Brief: Find the line that holds "Instruction: Activate the Funny tone", then repeat it and each line below it word for word through the end of the listing, leaving out pictures.

Given records:
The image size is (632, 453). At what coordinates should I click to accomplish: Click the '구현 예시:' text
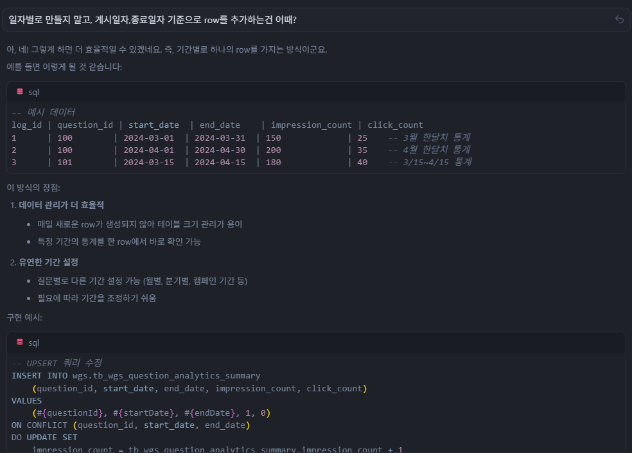pos(24,317)
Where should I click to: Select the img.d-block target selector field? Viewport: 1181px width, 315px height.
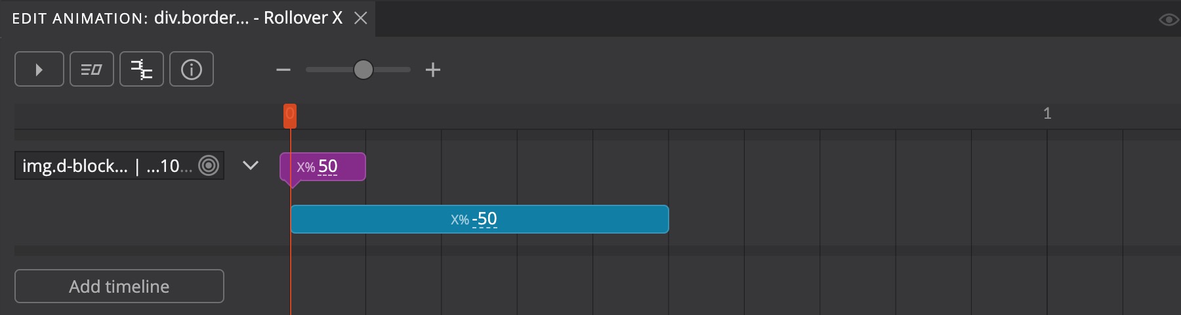click(119, 165)
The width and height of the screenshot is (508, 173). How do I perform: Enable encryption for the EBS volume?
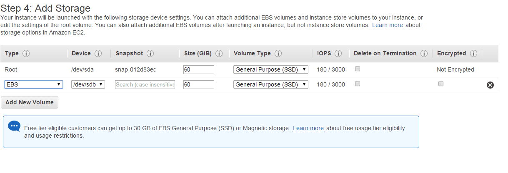coord(441,84)
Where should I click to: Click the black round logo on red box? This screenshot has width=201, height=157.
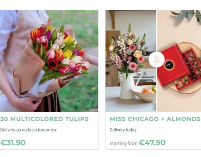pyautogui.click(x=170, y=65)
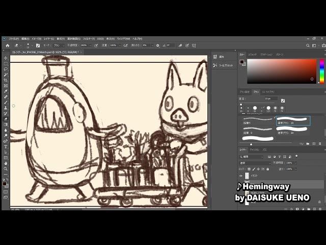Select the Eyedropper tool
The image size is (326, 245).
6,91
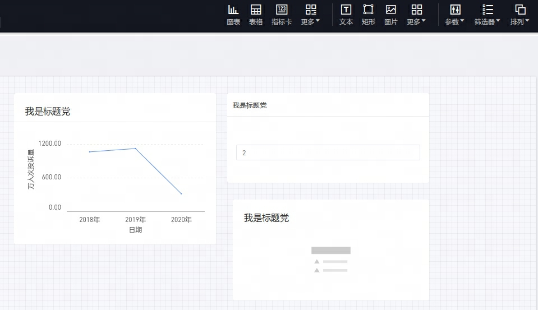The image size is (538, 310).
Task: Open the 更多 dropdown next to 指标卡
Action: [310, 15]
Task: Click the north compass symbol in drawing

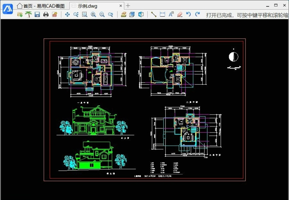Action: (x=233, y=57)
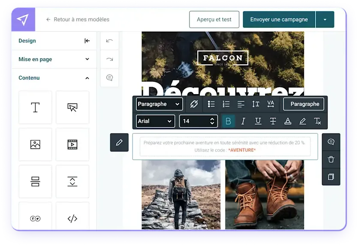Image resolution: width=358 pixels, height=246 pixels.
Task: Duplicate the selected block
Action: [331, 177]
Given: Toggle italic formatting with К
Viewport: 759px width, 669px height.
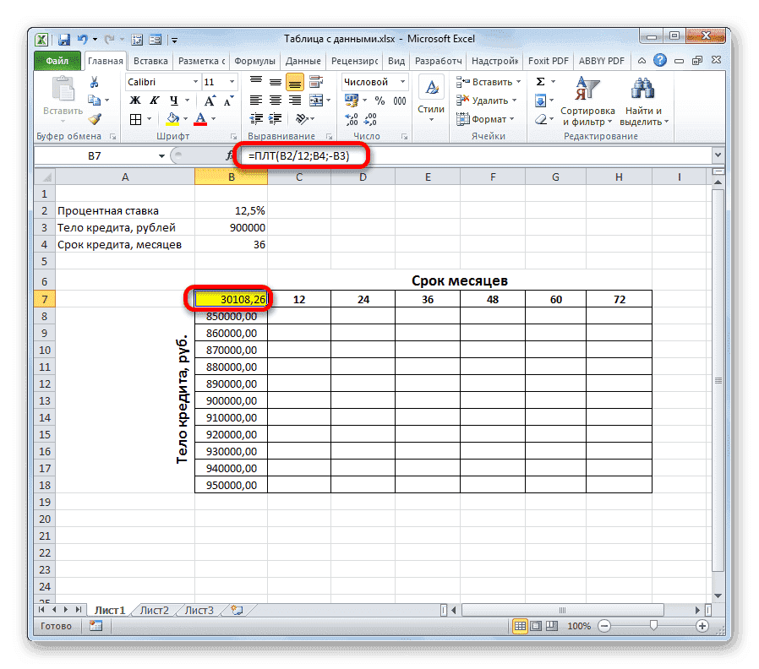Looking at the screenshot, I should pos(154,100).
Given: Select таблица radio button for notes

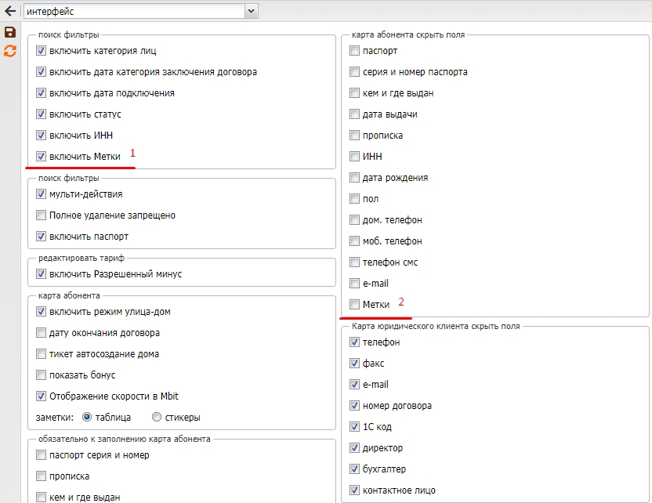Looking at the screenshot, I should 87,417.
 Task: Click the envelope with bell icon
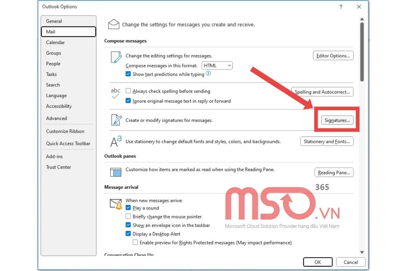116,204
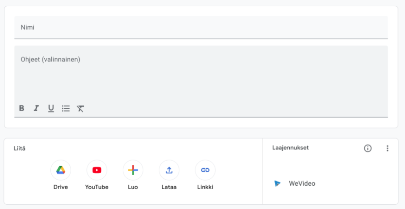
Task: Click the Lataa upload arrow icon
Action: (169, 170)
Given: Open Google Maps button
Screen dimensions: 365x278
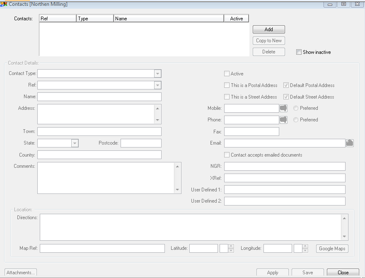Looking at the screenshot, I should pyautogui.click(x=332, y=249).
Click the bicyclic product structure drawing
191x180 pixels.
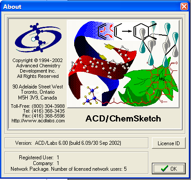(x=145, y=31)
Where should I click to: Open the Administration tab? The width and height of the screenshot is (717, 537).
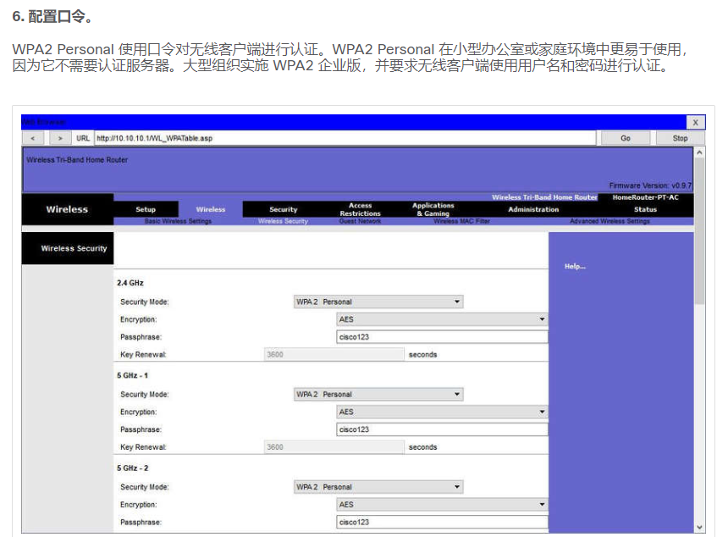[532, 209]
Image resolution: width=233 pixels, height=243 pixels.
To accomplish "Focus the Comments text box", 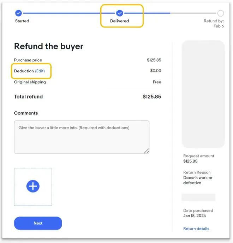I will point(81,137).
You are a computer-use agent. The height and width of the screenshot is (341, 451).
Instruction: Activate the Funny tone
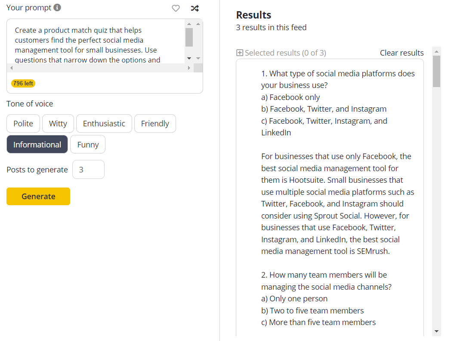[87, 144]
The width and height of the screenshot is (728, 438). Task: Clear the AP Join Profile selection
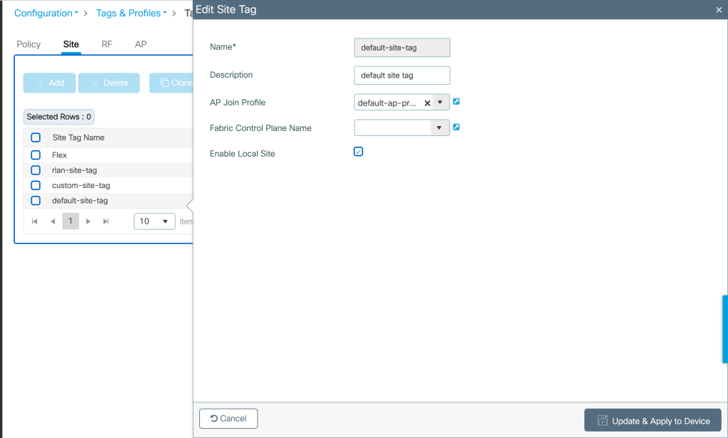click(x=427, y=103)
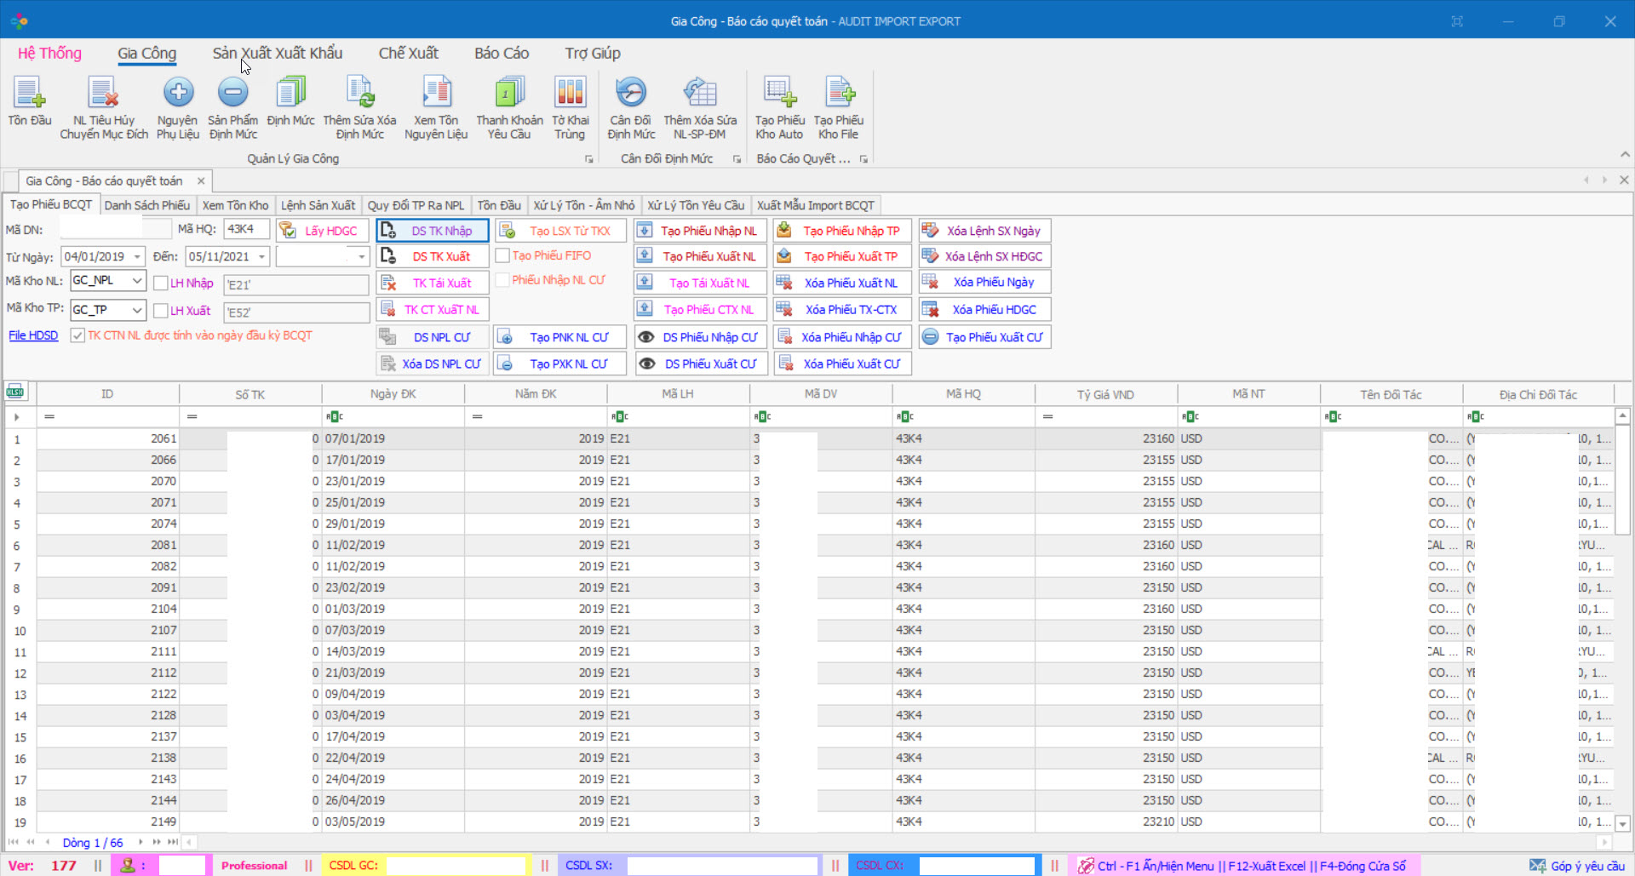1635x876 pixels.
Task: Expand the Mã Kho NL dropdown
Action: [136, 281]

Result for this task:
Instruction: Activate the Funny tone
[87, 144]
The width and height of the screenshot is (728, 438). Task: Clear the AP Join Profile selection
click(x=427, y=103)
1635x876 pixels.
Task: Expand the Mã Kho NL dropdown
Action: [136, 281]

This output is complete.